County election departments across Texas are trying to reassure voters amid a flood of formal challenges questioning whether their registrations are valid.
The challenges, filed by conservative groups and individual activists, seek to remove tens of thousands of voters from the rolls on the grounds that they don’t live in the county, are not citizens, or have died.
Election officials say the challenges are complicating the work they’re already doing to keep their voter rolls updated. They want voters to know that they’re following state and federal laws that protect voters from being improperly removed from the rolls if someone questions their eligibility.
Multiple election officials told Votebeat that the majority of the challenges they’ve received are against voters whose status their offices had already flagged through their daily voter list maintenance. In a few cases, the challenges start a process that could lead to careful removal of voters after the November election….
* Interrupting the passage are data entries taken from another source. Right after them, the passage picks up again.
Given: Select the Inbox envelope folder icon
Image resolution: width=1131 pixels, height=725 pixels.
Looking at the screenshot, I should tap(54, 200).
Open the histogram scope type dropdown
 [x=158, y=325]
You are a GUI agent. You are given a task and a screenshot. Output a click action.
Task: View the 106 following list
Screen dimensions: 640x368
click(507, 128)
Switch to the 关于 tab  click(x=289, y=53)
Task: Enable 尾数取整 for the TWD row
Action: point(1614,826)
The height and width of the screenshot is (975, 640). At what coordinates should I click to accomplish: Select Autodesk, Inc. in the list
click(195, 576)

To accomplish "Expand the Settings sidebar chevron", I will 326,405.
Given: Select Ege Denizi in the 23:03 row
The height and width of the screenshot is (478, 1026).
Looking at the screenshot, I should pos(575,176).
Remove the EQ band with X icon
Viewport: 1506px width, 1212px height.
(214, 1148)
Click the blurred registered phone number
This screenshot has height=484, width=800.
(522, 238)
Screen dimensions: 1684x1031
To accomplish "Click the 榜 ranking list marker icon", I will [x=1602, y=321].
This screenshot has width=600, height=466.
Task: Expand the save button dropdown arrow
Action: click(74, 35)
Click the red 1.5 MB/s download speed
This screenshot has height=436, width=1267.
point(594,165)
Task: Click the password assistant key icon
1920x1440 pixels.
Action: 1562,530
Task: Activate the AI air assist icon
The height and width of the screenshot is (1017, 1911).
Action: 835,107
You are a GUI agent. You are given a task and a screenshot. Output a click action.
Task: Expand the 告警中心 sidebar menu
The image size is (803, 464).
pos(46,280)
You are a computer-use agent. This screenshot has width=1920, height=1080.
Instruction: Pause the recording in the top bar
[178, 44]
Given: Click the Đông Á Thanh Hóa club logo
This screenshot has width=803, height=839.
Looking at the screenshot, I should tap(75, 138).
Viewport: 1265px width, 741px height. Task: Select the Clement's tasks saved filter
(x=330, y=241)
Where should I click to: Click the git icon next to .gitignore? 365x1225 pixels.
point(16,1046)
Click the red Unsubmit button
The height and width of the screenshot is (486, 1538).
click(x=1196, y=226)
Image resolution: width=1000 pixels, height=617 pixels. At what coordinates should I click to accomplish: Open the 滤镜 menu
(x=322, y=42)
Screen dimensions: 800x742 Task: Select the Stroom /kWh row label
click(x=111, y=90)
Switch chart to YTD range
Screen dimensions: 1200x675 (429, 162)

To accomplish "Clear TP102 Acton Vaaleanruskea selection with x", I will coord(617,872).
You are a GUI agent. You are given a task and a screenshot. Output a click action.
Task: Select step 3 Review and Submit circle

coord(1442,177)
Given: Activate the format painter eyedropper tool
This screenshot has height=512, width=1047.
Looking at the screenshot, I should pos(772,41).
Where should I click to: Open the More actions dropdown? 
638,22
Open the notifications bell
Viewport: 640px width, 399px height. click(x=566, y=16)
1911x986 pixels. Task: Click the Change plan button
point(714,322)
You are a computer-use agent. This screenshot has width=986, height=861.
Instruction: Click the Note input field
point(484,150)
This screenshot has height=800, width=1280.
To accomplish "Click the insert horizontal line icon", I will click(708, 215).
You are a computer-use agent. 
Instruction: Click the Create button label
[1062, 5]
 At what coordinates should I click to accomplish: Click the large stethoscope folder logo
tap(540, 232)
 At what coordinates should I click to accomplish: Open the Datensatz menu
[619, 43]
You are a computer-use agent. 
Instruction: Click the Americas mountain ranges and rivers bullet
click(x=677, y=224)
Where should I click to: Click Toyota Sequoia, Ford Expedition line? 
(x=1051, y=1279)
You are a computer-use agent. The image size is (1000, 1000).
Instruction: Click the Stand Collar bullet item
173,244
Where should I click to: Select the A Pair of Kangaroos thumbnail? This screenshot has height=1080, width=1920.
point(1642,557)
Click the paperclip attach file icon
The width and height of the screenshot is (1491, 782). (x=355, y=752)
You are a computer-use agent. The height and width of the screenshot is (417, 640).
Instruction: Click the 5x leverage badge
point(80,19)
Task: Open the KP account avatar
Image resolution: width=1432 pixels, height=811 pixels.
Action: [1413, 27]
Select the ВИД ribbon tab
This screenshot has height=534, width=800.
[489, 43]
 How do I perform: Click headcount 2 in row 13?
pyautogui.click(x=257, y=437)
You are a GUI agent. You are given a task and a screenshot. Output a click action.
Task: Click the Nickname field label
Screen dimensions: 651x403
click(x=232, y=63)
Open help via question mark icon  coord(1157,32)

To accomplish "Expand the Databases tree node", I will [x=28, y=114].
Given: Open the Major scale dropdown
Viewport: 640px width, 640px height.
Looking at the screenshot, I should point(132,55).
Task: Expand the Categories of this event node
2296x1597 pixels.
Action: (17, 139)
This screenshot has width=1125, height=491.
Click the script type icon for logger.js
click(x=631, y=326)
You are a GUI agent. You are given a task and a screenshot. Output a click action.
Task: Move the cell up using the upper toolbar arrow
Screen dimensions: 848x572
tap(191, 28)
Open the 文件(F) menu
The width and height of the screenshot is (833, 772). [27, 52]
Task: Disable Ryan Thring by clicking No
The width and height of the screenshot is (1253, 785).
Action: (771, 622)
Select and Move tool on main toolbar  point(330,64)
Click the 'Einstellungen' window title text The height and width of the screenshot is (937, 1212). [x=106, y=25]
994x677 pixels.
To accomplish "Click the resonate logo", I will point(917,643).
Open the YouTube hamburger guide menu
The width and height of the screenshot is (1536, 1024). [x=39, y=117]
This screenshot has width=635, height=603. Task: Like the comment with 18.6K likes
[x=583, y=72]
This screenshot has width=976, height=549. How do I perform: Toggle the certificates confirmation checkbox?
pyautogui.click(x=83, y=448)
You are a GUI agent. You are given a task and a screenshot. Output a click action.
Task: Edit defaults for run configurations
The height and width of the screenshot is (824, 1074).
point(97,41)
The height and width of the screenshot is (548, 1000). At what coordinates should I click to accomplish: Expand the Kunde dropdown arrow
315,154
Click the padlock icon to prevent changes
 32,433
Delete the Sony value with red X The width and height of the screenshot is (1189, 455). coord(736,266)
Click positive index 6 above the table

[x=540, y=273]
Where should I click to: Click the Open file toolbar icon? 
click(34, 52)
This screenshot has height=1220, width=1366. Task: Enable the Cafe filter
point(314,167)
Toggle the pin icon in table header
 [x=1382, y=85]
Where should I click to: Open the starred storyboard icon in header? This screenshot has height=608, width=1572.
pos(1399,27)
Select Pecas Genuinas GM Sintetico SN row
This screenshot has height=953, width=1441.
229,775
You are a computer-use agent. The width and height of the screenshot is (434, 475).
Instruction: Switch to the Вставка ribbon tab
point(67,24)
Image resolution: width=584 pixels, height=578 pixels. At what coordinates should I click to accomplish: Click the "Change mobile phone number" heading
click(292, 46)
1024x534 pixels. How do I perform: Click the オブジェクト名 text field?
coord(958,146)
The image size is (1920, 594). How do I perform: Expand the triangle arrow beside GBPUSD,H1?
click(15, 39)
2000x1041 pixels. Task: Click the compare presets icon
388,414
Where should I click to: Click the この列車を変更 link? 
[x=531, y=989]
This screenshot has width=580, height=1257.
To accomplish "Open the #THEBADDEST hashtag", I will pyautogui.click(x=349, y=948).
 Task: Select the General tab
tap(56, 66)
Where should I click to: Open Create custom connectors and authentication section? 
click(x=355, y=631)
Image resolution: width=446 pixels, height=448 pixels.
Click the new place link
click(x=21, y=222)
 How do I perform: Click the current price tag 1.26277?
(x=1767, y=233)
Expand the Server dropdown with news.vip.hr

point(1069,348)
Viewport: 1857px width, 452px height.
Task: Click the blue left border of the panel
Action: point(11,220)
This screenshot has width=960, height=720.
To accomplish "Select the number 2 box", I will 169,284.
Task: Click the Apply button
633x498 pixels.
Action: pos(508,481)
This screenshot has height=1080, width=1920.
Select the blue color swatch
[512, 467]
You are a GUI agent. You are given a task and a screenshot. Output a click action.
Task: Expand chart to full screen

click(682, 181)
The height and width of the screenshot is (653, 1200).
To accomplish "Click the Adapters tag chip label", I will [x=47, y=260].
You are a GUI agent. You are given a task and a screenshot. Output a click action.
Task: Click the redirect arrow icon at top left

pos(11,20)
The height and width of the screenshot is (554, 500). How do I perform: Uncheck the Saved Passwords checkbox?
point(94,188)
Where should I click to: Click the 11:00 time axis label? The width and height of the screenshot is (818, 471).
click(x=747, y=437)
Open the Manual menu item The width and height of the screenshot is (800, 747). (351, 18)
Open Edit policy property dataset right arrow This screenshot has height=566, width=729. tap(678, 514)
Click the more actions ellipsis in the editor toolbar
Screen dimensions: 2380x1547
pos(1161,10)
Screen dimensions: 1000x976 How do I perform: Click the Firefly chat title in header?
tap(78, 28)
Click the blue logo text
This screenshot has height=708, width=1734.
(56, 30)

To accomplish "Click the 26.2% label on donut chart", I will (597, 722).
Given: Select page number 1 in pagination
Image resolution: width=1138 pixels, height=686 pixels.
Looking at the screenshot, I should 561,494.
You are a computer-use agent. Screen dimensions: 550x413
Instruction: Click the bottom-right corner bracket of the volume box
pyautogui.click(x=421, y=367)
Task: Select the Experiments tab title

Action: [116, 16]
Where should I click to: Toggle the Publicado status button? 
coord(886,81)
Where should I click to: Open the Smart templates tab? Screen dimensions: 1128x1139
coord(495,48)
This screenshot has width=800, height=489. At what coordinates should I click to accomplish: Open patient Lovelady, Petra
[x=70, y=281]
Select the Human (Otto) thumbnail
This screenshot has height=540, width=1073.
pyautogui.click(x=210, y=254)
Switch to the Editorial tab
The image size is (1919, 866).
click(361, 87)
The large-scale challenge effort is being led by Houston-based right-wing group True the Vote, which has been working for years to purge the rolls of voters it perceives as ineligible ahead of the November presidential election. It’s part of a wave of challenges aimed at voters in several states, including such battlegrounds as Arizona, Georgia and Pennsylvania.
The group is using an online tool called IV3 that matches voter data with change-of-address records from the U.S. Postal Service. Activists relying on that tool have been delivering stacks of challenges to election offices, or emailing election administrators with spreadsheets listing voters’ names. True the Vote founder Catherine Engelbrecht did not respond to Votebeat’s request for comment.
The effort has drawn criticism from election officials, courts and voting-rights advocates. For one thing, they say, the postal database that True the Vote relies on is outdated and not a reliable source for determining voter eligibility. For another, they say, the effort gives credence to false claims that large numbers of people are voting illegally by exploiting deficiencies in registration records.